Member of the Provincial Assembly of the Punjab
- In office 29 May 2013 – 31 May 2018
- Constituency: Reserved seat for women

Personal details
- Born: 13 November 1959 (age 66) Lahore
- Party: Pakistan Muslim League (N)

= Tehseen Fawad =

Pakistani politician

Tehseen Fawad is a Pakistani politician who was a Member of the Provincial Assembly of the Punjab, from May 2013 to May 2018.

==Early and personal life ==
She was born on 13 November 1959 in Lahore.

She is married and has five children.

She is a social worker by profession and had been Executive Member of Aurat Foundation in 1998.

==Political career==

She had been a Member of the Rawal Town Tehsil from 2005 to 2008 and Member of Bait-ul-Maal Rawalpindi District from 2011 to 2013.

She was elected to the Provincial Assembly of the Punjab as a candidate of Pakistan Muslim League (N) on a reserved seat for women in the 2013 general election.

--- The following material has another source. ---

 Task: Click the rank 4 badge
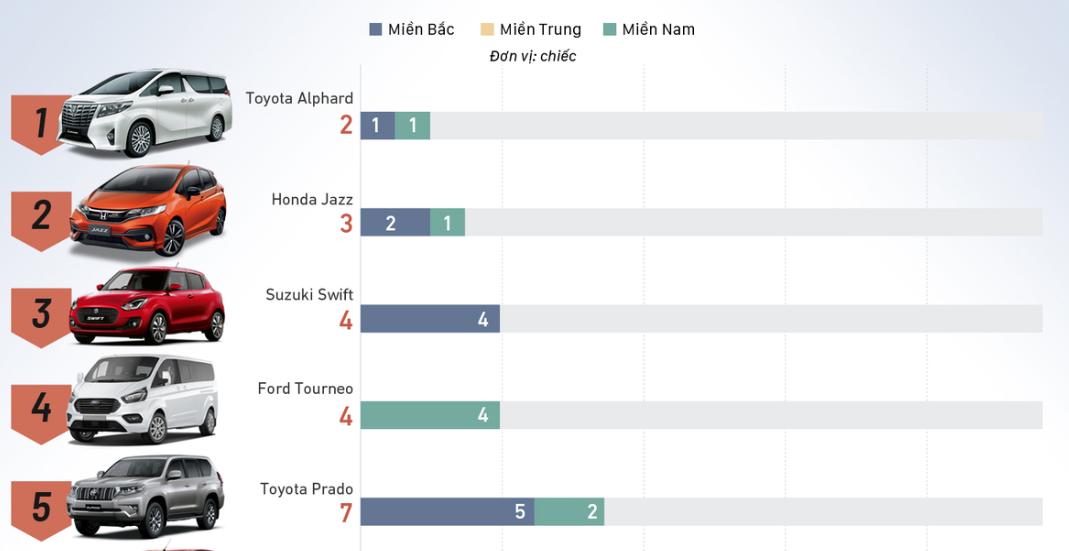coord(40,410)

On 13 May 2024, the Election Commission of Pakistan (ECP) suspended her membership as a member of the Provincial Assembly of the Punjab. This action followed a Supreme Court of Pakistan decision to suspend the verdict of the Peshawar High Court, which had denied the allocation of a reserved seat to the PTI-Sunni Ittehad Council bloc.